- Stated goal: Convert the records below into a JSON list of strings, with one string for each line and blank lines omitted.
Listed records start
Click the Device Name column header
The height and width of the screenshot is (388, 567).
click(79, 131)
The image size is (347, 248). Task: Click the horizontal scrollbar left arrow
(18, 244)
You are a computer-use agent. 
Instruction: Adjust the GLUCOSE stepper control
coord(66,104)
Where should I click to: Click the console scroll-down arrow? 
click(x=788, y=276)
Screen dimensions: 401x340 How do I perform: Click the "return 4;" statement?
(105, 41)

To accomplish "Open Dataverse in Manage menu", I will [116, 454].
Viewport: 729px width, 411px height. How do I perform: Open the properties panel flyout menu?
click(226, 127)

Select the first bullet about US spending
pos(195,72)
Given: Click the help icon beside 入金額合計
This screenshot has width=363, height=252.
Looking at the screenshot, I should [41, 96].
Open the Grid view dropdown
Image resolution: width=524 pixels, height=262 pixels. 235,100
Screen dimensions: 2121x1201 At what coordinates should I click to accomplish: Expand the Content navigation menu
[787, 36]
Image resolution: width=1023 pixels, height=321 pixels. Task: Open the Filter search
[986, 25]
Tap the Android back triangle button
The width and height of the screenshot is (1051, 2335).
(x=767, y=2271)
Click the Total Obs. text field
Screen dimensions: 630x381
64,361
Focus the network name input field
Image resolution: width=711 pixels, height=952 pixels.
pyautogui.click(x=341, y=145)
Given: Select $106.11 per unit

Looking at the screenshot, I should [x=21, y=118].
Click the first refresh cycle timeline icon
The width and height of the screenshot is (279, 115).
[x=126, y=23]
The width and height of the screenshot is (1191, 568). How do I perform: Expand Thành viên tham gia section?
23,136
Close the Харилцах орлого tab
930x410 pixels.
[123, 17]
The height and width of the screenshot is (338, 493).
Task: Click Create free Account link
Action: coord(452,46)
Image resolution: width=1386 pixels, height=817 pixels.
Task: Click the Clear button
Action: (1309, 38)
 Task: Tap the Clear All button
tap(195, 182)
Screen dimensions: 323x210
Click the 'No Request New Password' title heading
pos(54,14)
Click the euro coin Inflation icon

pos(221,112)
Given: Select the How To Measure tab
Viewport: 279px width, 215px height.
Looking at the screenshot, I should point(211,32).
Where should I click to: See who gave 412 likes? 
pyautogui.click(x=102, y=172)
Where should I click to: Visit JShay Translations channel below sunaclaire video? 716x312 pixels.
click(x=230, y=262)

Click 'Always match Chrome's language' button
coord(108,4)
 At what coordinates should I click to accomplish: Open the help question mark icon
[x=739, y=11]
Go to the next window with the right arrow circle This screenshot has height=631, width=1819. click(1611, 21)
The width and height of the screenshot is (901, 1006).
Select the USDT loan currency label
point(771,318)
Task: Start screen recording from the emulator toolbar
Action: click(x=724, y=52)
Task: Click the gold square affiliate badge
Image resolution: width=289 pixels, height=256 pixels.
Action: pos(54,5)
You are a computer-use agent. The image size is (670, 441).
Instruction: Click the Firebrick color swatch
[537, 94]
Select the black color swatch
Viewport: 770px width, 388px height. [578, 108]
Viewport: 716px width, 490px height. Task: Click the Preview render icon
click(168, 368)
Listed records end
- Exercise result:
[
  "Click the Device Name column header",
  "The height and width of the screenshot is (388, 567).",
  "click(79, 131)",
  "The image size is (347, 248). Task: Click the horizontal scrollbar left arrow",
  "(18, 244)",
  "You are a computer-use agent. ",
  "Instruction: Adjust the GLUCOSE stepper control",
  "coord(66,104)",
  "Where should I click to: Click the console scroll-down arrow? ",
  "click(x=788, y=276)",
  "Screen dimensions: 401x340 How do I perform: Click the \"return 4;\" statement?",
  "(105, 41)",
  "To accomplish \"Open Dataverse in Manage menu\", I will [116, 454].",
  "Viewport: 729px width, 411px height. How do I perform: Open the properties panel flyout menu?",
  "click(226, 127)",
  "Select the first bullet about US spending",
  "pos(195,72)",
  "Given: Click the help icon beside 入金額合計",
  "This screenshot has width=363, height=252.",
  "Looking at the screenshot, I should [41, 96].",
  "Open the Grid view dropdown",
  "Image resolution: width=524 pixels, height=262 pixels. 235,100",
  "Screen dimensions: 2121x1201 At what coordinates should I click to accomplish: Expand the Content navigation menu",
  "[787, 36]",
  "Image resolution: width=1023 pixels, height=321 pixels. Task: Open the Filter search",
  "[986, 25]",
  "Tap the Android back triangle button",
  "The width and height of the screenshot is (1051, 2335).",
  "(x=767, y=2271)",
  "Click the Total Obs. text field",
  "Screen dimensions: 630x381",
  "64,361",
  "Focus the network name input field",
  "Image resolution: width=711 pixels, height=952 pixels.",
  "pyautogui.click(x=341, y=145)",
  "Given: Select $106.11 per unit",
  "Looking at the screenshot, I should [x=21, y=118].",
  "Click the first refresh cycle timeline icon",
  "The width and height of the screenshot is (279, 115).",
  "[x=126, y=23]",
  "The width and height of the screenshot is (1191, 568). How do I perform: Expand Thành viên tham gia section?",
  "23,136",
  "Close the Харилцах орлого tab",
  "930x410 pixels.",
  "[123, 17]",
  "The height and width of the screenshot is (338, 493).",
  "Task: Click Create free Account link",
  "Action: coord(452,46)",
  "Image resolution: width=1386 pixels, height=817 pixels.",
  "Task: Click the Clear button",
  "Action: (1309, 38)",
  " Task: Tap the Clear All button",
  "tap(195, 182)",
  "Screen dimensions: 323x210",
  "Click the 'No Request New Password' title heading",
  "pos(54,14)",
  "Click the euro coin Inflation icon",
  "pos(221,112)",
  "Given: Select the How To Measure tab",
  "Viewport: 279px width, 215px height.",
  "Looking at the screenshot, I should point(211,32).",
  "Where should I click to: See who gave 412 likes? ",
  "pyautogui.click(x=102, y=172)",
  "Where should I click to: Visit JShay Translations channel below sunaclaire video? 716x312 pixels.",
  "click(x=230, y=262)",
  "Click 'Always match Chrome's language' button",
  "coord(108,4)",
  " At what coordinates should I click to accomplish: Open the help question mark icon",
  "[x=739, y=11]",
  "Go to the next window with the right arrow circle This screenshot has height=631, width=1819. click(1611, 21)",
  "The width and height of the screenshot is (901, 1006).",
  "Select the USDT loan currency label",
  "point(771,318)",
  "Task: Start screen recording from the emulator toolbar",
  "Action: click(x=724, y=52)",
  "Task: Click the gold square affiliate badge",
  "Image resolution: width=289 pixels, height=256 pixels.",
  "Action: pos(54,5)",
  "You are a computer-use agent. The image size is (670, 441).",
  "Instruction: Click the Firebrick color swatch",
  "[537, 94]",
  "Select the black color swatch",
  "Viewport: 770px width, 388px height. [578, 108]",
  "Viewport: 716px width, 490px height. Task: Click the Preview render icon",
  "click(168, 368)"
]